Front-month futures contracts for the American benchmark for sweet light crude oil, West Texas Intermediary (or WTI), have been on the front foot for the past few hours this Friday. Having dropped on Thursday, as price action was weighed by somewhat more pessimistic than expected demand forecasts in the monthly OPEC oil market and International Energy Agency reports, dip buyers have more than made up for these losses on Friday, buoyed by ongoing strength in the fundamental backdrop and weakness in the US dollar. In recent trade, WTI just managed to surge above the $59.00 level for the first time in 13-months, a powerful from early European session lows of under the $57.50 mark.

Driving the day

No specific piece of fundamental news is behind Friday’s upside, but the general mood of markets remains very upbeat given continued good (or, at least, risk asset positive) news on the prospect for further US fiscal stimulus (Senate Democrats are likely to bypass committees and bring US President Joe Biden’s $1.9T stimulus bill proposal directly to the Senate floor, fast-tracking the process), continued central bank support (Fed Chair Jerome Powell was uber dovish earlier in the week) and on the pandemic. On the latter, data out of Israel this morning showed that in a study of over half a million vaccinated people, none contracted Covid-19, an amazing statistic that will have really boosted hopes that the world can decisively defeat the Covid-19 pandemic.

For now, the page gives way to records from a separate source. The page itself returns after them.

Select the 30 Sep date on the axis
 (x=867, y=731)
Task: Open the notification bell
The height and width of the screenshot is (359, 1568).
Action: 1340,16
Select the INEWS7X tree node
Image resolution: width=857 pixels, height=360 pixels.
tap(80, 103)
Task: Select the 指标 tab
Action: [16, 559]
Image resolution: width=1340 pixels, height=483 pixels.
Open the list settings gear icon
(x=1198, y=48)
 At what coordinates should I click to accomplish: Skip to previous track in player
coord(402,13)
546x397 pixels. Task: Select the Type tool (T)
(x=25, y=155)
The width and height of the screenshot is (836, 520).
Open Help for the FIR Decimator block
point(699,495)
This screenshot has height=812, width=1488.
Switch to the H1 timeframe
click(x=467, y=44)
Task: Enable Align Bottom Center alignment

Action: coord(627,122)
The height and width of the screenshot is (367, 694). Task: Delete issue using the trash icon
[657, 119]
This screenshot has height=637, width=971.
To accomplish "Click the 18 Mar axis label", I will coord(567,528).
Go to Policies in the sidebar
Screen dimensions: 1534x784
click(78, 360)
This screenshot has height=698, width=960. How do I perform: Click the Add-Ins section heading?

Oil markets also remain underpinned by strong ongoing OPEC+ cooperation and compliance, as well as Saudi Arabia’s 1M barrels per day in voluntary cuts, both of which has contributed to a tightening of global markets despite near-term demand having been dealt a blow due to winter lockdowns in major economies.

As rosy as the picture seemingly looks on both the demand and supply fronts, it is worth noting a few risks that could bite; the WHO was just sounding the alarm about people being reinfected by new variants of Covid-19 after having been infected by the original variant. Meanwhile, Melbourne, Australia being thrust back into a snap lockdown suddenly on Friday serves as a reminder that the bar is not high at all for major economies that have controlled the pandemic comparatively better than Europe and the US (China, Australia etc.) to aggressively reimplement lockdown.

These countries for the most part lag the UK and US in terms of their vaccine rollouts, to the risk of sudden lockdowns will persist for a while and could pose further downside risk to demand growth forecasts for 2021, which would weigh on crude oil markets.